Exercise prompt:
The output is the lines below from the one with "Switch to the World tab" through the one with "The image size is (333, 592).", both included, printed exactly and with no other line.

Material provided:
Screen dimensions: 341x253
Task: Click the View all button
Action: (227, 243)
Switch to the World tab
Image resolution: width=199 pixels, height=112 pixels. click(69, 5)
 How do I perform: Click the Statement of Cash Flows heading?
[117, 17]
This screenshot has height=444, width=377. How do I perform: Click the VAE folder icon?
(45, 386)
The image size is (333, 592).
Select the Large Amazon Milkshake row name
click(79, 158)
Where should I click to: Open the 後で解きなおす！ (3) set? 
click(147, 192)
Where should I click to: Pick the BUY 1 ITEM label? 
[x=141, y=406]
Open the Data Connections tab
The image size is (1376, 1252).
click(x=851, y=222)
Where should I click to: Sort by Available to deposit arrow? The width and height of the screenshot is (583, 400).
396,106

...

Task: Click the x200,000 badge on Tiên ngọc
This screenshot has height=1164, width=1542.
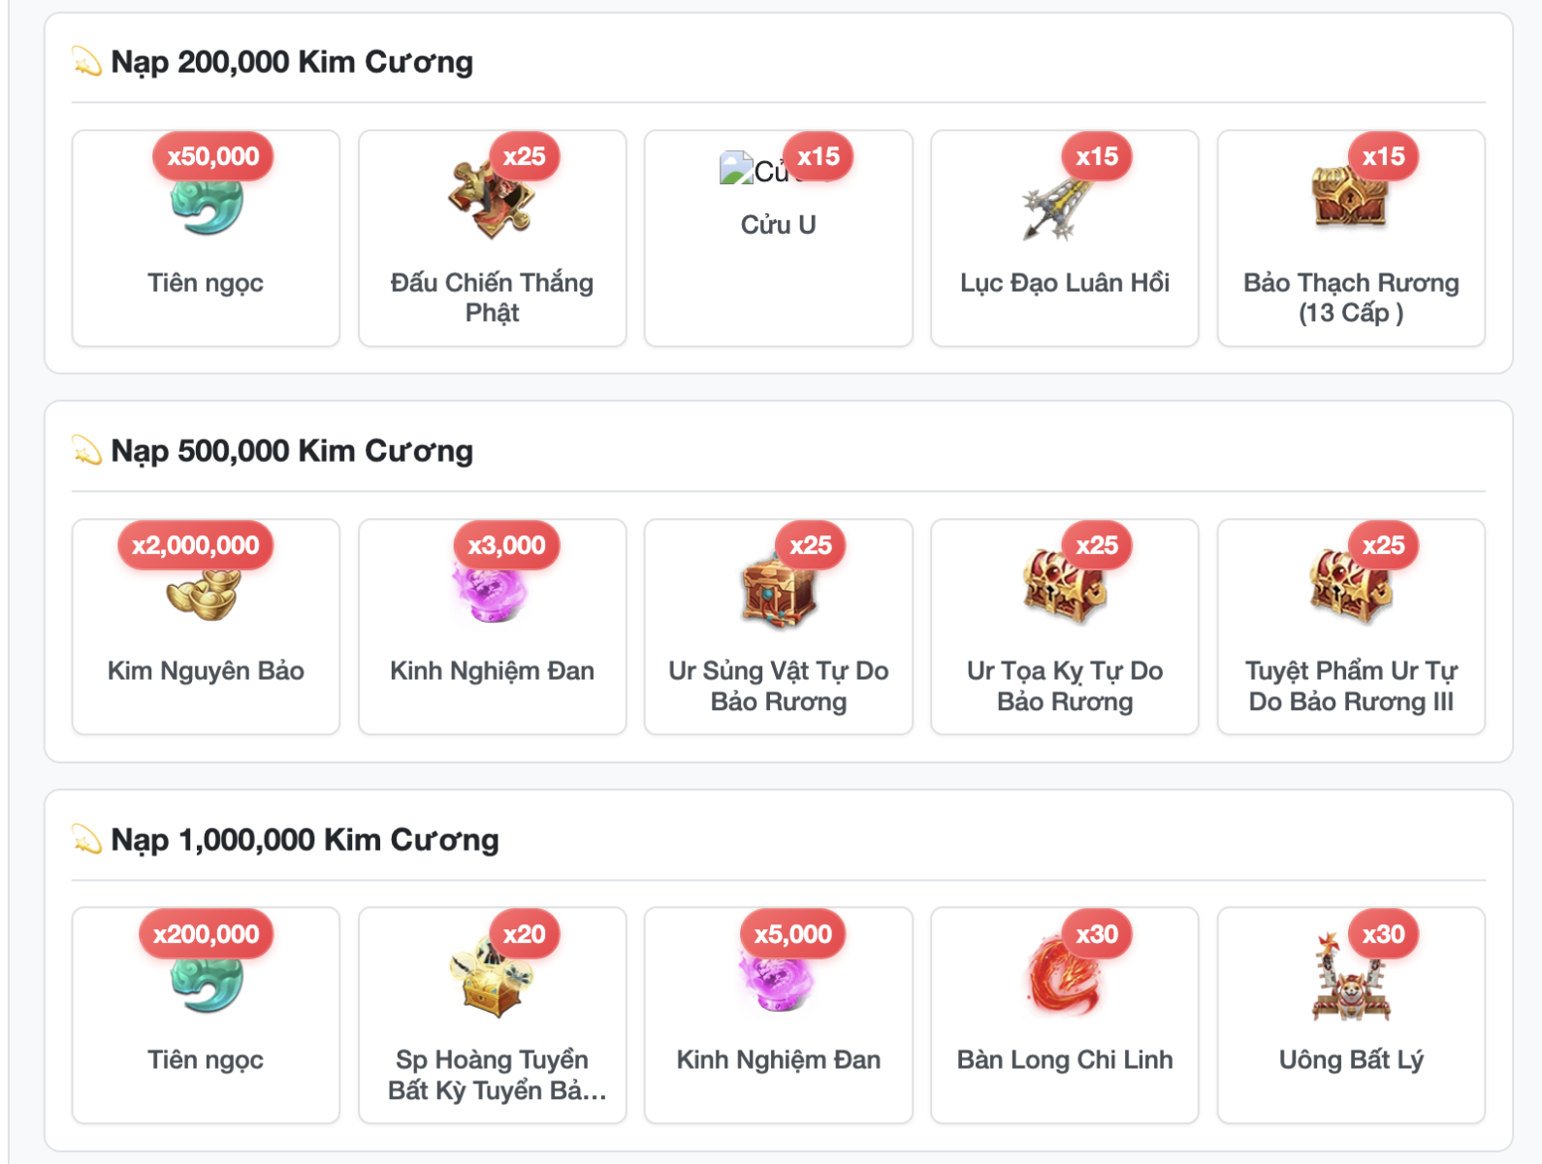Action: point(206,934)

Written solution:
Switch to the World tab
Image resolution: width=199 pixels, height=112 pixels. click(69, 5)
 How do I perform: Click the Statement of Cash Flows heading?
[117, 17]
This screenshot has height=444, width=377. How do I perform: Click the VAE folder icon?
(45, 386)
The image size is (333, 592).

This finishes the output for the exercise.